The company will only produce clothes under the Hugo and Boss brands, narrowing its focus to casualwear and business clothes, the Metzingen-based suitmaker said in a statement on Wednesday. Hugo Boss said 2017 will be a transition year and it expects a return to growth in 2018, and the company repeated a forecast for cost savings of 65 million euros ($61 million) this year. The stock fell as much as 4.6 percent in early Frankfurt trading.

The statement was “a bit light on numbers in terms of potential cost savings,” wrote John Guy, an analyst at MainFirst Bank. He said analysts may cut their 2017 earnings forecasts.

Langer needs to jumpstart Hugo Boss, which ousted its longtime CEO in May and whose shares have lost almost a third of their value in the past year. He’s taken a strategy akin to Burberry and Marks & Spencer, which have been weeding out smaller brands amid weak consumption in Europe. Langer has signalled Hugo Boss will turn away from the luxury market in favour of making more affordable clothing.

The Boss Orange and Boss Green brands will be folded into the Boss brand, the company said. Hugo’s entry-level prices will be about 30 percent lower than Boss clothing. Hugo Boss will expand its online business, the company also said.

Womenswear will become a lower priority.

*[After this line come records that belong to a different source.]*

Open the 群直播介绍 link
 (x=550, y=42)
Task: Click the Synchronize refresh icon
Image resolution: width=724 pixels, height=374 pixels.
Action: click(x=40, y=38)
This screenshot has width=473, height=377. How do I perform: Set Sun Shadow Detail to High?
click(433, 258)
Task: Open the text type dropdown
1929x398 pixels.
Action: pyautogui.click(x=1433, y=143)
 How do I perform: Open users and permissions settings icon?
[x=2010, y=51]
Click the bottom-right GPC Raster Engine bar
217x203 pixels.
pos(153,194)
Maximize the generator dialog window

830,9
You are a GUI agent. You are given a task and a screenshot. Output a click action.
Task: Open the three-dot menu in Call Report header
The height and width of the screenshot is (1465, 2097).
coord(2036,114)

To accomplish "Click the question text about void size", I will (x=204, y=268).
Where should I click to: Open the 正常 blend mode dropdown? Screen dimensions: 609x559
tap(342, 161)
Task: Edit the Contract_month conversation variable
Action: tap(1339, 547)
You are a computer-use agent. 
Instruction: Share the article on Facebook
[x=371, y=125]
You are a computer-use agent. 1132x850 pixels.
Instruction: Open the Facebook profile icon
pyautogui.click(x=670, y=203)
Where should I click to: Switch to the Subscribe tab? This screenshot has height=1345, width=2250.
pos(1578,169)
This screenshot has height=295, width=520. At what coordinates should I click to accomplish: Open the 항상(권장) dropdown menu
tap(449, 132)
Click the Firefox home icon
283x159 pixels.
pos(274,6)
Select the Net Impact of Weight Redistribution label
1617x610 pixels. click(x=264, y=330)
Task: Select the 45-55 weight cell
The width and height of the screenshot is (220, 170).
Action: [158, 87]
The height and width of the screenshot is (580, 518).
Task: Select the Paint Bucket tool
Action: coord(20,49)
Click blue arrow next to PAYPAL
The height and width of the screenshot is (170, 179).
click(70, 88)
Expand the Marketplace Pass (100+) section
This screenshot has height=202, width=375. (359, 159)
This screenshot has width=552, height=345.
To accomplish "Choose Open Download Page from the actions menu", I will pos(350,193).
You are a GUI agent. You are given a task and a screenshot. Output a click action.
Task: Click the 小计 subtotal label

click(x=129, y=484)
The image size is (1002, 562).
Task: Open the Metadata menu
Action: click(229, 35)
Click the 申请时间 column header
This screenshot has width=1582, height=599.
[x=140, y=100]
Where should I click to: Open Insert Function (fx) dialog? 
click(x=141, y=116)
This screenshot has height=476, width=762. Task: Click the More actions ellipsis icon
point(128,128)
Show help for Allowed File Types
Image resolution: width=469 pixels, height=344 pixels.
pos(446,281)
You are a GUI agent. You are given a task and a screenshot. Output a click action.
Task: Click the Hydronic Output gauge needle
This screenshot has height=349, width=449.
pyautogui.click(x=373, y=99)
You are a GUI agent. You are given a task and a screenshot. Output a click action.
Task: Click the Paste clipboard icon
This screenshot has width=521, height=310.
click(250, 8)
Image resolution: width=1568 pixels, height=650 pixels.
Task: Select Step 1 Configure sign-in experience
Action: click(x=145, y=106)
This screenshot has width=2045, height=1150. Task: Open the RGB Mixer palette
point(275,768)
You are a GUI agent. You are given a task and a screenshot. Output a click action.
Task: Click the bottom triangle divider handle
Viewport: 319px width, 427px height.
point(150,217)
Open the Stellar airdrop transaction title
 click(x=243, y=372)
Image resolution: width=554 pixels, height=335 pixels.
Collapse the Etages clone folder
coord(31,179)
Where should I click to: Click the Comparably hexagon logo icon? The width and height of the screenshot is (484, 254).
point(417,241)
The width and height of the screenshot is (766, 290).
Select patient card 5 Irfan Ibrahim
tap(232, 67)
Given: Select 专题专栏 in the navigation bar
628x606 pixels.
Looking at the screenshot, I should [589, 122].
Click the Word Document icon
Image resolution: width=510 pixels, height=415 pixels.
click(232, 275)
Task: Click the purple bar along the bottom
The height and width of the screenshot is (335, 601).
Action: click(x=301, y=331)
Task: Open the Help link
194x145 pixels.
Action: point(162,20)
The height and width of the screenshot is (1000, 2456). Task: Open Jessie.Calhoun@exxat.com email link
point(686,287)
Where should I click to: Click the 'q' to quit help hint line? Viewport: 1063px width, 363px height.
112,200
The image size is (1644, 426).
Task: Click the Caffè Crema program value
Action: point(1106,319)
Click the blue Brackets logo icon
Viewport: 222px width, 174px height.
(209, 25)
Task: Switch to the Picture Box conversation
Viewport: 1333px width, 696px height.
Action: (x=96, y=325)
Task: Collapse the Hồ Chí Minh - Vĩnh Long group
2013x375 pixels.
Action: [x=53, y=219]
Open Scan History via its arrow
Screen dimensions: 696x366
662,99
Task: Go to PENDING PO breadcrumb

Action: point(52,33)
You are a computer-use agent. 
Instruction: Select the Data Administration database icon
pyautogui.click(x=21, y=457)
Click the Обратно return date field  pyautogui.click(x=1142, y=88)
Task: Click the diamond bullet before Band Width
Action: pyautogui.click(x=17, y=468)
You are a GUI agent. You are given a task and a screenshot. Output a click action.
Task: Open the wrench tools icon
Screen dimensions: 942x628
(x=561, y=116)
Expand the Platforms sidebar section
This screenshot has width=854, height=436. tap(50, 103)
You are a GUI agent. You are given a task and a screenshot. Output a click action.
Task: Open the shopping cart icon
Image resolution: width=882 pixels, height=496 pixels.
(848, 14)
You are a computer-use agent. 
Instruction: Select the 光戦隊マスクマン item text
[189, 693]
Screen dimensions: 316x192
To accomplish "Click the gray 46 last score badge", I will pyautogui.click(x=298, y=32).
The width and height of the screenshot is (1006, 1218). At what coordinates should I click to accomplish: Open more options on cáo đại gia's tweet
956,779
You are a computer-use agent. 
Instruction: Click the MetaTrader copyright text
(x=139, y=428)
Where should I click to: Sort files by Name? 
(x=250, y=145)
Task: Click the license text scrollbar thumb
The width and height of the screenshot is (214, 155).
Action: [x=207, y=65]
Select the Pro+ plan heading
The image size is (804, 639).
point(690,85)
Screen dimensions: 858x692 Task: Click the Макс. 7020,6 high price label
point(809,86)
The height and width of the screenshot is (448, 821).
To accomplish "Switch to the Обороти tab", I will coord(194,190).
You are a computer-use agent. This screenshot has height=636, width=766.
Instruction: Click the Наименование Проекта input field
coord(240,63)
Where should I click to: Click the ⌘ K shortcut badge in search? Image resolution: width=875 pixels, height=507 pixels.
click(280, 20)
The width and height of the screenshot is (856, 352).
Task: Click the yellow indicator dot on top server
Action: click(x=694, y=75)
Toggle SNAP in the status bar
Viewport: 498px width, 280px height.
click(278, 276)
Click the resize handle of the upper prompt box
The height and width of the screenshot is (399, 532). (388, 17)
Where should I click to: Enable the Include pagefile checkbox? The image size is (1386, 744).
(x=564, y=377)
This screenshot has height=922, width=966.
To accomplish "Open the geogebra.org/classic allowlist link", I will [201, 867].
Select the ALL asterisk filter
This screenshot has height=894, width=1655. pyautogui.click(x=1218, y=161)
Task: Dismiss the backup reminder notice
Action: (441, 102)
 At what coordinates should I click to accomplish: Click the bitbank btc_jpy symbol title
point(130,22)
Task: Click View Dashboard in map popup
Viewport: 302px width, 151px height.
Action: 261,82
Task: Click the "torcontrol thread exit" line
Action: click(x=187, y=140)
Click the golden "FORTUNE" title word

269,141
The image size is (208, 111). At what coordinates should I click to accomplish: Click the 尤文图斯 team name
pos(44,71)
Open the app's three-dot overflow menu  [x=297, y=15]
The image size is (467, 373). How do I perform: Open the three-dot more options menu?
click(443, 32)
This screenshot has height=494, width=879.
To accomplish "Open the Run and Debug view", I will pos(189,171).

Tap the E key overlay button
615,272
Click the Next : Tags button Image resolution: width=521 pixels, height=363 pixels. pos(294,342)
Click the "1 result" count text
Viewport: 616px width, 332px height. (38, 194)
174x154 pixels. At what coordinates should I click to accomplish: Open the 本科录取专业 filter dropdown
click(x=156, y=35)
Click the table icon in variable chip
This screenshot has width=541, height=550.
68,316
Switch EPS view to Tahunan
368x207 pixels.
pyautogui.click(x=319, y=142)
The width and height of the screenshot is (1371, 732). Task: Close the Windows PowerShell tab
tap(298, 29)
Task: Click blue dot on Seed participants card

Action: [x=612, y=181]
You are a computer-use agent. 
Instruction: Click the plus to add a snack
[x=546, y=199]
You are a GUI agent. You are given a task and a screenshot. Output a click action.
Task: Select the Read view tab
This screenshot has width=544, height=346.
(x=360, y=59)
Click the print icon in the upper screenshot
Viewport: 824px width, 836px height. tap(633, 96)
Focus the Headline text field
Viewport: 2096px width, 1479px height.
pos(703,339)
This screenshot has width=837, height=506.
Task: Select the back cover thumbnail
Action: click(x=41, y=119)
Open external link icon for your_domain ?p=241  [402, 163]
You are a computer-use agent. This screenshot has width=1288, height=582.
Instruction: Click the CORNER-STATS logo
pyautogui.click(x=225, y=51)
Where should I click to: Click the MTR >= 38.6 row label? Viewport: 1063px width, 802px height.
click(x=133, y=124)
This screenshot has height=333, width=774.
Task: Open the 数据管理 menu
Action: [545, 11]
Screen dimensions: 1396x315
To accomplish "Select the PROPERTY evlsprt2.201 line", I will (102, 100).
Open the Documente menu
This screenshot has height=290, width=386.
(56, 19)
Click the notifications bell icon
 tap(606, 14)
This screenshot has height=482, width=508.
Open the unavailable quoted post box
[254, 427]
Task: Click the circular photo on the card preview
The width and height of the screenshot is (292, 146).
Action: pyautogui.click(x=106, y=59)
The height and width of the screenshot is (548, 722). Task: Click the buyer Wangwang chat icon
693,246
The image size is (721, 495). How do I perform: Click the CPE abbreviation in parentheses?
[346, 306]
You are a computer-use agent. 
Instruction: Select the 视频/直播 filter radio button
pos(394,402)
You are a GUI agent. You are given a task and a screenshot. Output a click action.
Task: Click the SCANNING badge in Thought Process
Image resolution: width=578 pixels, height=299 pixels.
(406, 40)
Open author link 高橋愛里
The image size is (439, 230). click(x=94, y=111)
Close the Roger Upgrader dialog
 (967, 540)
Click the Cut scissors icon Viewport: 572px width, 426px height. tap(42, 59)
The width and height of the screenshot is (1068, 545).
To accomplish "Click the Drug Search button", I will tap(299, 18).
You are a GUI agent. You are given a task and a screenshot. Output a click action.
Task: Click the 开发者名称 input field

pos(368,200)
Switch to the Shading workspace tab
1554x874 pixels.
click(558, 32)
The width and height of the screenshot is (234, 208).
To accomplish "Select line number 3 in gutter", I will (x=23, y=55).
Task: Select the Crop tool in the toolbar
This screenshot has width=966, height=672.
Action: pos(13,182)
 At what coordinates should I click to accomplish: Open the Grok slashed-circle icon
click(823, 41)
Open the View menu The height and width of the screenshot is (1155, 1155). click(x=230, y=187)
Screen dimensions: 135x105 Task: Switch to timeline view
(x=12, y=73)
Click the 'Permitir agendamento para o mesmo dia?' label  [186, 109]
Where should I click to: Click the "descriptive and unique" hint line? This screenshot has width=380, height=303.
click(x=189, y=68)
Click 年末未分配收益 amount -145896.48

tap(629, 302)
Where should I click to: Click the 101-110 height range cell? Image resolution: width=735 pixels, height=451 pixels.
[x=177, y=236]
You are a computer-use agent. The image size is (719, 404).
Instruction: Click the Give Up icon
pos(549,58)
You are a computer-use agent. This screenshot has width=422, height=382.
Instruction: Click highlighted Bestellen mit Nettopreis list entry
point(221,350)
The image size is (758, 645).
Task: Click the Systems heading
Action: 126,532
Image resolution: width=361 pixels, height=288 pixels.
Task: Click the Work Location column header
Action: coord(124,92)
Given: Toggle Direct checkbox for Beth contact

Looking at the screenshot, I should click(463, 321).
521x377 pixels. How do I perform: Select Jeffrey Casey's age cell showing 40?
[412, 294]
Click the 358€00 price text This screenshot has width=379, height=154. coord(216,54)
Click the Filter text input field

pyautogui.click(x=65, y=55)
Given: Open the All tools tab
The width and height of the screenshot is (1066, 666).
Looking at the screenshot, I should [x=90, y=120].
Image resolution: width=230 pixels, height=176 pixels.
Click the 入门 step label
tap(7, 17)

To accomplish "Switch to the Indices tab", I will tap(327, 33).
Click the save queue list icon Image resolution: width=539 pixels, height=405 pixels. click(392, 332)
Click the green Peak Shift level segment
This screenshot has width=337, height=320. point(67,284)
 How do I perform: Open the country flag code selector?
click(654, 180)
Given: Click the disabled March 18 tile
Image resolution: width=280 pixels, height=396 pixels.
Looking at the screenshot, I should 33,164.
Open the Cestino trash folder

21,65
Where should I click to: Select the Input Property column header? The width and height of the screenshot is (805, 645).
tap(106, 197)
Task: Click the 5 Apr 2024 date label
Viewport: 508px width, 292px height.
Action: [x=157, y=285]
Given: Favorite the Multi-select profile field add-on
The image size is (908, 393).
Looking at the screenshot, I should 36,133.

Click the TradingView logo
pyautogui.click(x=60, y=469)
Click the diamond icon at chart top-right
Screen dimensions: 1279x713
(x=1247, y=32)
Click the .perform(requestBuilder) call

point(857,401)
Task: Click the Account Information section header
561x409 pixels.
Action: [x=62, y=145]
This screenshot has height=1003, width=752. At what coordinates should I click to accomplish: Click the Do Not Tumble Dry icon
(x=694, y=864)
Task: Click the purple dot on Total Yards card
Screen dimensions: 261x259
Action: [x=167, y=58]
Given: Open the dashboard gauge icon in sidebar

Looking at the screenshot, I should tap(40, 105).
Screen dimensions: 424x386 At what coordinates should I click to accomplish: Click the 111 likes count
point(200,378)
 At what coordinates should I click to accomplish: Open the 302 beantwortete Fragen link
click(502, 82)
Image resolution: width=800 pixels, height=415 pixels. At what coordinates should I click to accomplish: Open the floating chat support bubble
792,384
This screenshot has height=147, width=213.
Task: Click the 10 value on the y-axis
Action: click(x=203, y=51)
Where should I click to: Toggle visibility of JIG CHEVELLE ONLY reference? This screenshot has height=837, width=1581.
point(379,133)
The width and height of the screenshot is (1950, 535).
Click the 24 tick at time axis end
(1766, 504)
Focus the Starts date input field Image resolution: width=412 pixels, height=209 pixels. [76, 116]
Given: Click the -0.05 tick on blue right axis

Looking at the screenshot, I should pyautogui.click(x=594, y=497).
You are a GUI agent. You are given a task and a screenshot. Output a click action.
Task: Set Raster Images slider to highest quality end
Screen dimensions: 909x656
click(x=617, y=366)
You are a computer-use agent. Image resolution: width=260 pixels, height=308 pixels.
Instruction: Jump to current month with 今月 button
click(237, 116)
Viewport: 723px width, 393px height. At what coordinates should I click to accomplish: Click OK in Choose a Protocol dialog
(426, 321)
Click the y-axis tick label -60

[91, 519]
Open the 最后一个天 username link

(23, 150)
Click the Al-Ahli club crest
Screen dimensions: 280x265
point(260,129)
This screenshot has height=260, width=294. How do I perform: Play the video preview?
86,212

Boss won’t show a new womenswear line at fashion shows in New York next year, a break with an emphasis on that segment by Langer’s predecessor, Claus-Dietrich Lahrs, now head of the Bottega Veneta luxury brand.

Boss is also upping the assortment of casual clothes and shoes in its stores, getting in line with a trend that’s seen men and women pair sneakers and other dress-down essentials with more polished outfits.

The clothing maker reiterated its full-year forecasts. The company said August 5 that it expects operating profit will decline by 17 percent to 23 percent and currency-adjusted sales will fall as much as 3 percent.